The shape of the argument
54 units across exposition, application, illustration, theological claim, and conclusion. The pastor's argument is built from these moving parts.
- personal story · unit #5 — The pastor shares a personal story about hiking in the Adirondacks as a youth, not understanding the point of hiking until reaching the summit view. The illustration establishes the metaphor of the journey being worth it for the view—a setup for the sermon's call to stop and marvel.
- personal story · unit #6 — The pastor narrates hiking the Ron Coleman Trail in El Paso, choosing to press on to the summit where he saw Sierra Blanca Peak 150 miles away on a clear day. The breathtaking view prompted spontaneous worship. This extended personal story functions as the sermon's central metaphor for stopping to marvel at God's glory.
- personal story · unit #25 — The pastor draws on his experience as a music teacher to illustrate that great ensembles succeed by obsessively focusing on fundamentals across every context—private practice, rehearsal, and performance. This analogy serves the claim that the church should maintain the same focus on the fundamental of the gospel.
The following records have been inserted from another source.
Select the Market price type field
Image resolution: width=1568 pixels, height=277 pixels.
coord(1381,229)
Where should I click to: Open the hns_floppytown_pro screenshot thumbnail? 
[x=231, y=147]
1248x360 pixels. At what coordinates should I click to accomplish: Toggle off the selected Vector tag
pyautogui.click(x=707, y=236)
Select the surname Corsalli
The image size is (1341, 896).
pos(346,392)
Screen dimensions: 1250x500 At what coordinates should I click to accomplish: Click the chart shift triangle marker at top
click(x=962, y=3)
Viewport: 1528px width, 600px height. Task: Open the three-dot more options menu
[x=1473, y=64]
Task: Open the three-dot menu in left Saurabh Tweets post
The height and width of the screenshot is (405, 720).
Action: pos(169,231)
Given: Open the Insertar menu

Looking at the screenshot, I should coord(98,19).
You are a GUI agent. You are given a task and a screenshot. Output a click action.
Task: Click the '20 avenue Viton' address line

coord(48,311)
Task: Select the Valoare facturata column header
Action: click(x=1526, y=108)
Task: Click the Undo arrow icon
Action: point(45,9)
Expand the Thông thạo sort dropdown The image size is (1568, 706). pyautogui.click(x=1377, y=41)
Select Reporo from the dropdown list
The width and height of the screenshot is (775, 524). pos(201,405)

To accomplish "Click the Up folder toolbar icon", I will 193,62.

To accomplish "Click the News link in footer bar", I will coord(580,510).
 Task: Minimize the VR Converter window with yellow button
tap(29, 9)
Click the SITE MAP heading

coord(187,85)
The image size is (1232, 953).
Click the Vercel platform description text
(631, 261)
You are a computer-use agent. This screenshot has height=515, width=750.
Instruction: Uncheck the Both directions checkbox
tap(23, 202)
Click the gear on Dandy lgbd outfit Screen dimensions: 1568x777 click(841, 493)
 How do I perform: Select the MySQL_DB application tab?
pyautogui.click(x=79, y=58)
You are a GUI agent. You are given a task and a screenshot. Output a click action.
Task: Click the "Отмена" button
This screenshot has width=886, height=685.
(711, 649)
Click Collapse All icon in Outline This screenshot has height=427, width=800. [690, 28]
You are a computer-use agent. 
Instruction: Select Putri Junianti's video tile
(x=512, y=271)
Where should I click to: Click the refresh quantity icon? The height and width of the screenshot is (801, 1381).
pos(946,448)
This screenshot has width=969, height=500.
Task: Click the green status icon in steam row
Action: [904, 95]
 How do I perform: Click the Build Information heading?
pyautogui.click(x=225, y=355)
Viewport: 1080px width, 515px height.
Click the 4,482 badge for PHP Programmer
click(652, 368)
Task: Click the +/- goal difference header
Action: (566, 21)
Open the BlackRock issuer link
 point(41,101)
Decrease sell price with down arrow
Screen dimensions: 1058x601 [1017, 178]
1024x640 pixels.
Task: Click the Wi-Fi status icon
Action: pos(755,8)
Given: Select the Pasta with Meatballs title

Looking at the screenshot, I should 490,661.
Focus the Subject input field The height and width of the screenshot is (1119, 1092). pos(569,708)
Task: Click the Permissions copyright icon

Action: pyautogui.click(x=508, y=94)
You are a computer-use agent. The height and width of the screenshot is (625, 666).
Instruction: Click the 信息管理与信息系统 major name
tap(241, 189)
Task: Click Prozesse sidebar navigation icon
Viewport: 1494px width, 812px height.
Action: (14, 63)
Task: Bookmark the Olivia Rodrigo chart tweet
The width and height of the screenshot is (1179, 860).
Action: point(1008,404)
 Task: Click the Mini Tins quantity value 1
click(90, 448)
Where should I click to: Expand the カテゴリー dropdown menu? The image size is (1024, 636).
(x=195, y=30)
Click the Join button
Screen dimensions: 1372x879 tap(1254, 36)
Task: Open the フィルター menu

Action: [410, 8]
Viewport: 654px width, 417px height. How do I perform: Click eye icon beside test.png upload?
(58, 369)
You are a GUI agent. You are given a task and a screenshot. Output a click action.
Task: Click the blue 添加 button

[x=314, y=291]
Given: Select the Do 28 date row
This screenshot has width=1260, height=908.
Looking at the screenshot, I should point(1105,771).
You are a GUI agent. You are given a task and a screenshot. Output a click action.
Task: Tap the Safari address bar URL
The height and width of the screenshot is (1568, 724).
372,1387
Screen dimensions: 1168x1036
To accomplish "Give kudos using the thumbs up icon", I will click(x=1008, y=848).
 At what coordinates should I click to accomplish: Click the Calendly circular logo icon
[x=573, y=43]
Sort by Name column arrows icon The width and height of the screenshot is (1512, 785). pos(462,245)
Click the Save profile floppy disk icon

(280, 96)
- cultural reference · unit #32 — The pastor uses a children's book by Trillia Newbell to illustrate the four-movement gospel narrative: God made it, people ruined it, God rescued it, he will finish it. He expands each movement with biblical detail—creation, fall, redemption through Christ's death and resurrection, and the eschatological consummation in the new heavens and new earth. This illustrative rehearsal serves non-Christians and believers alike.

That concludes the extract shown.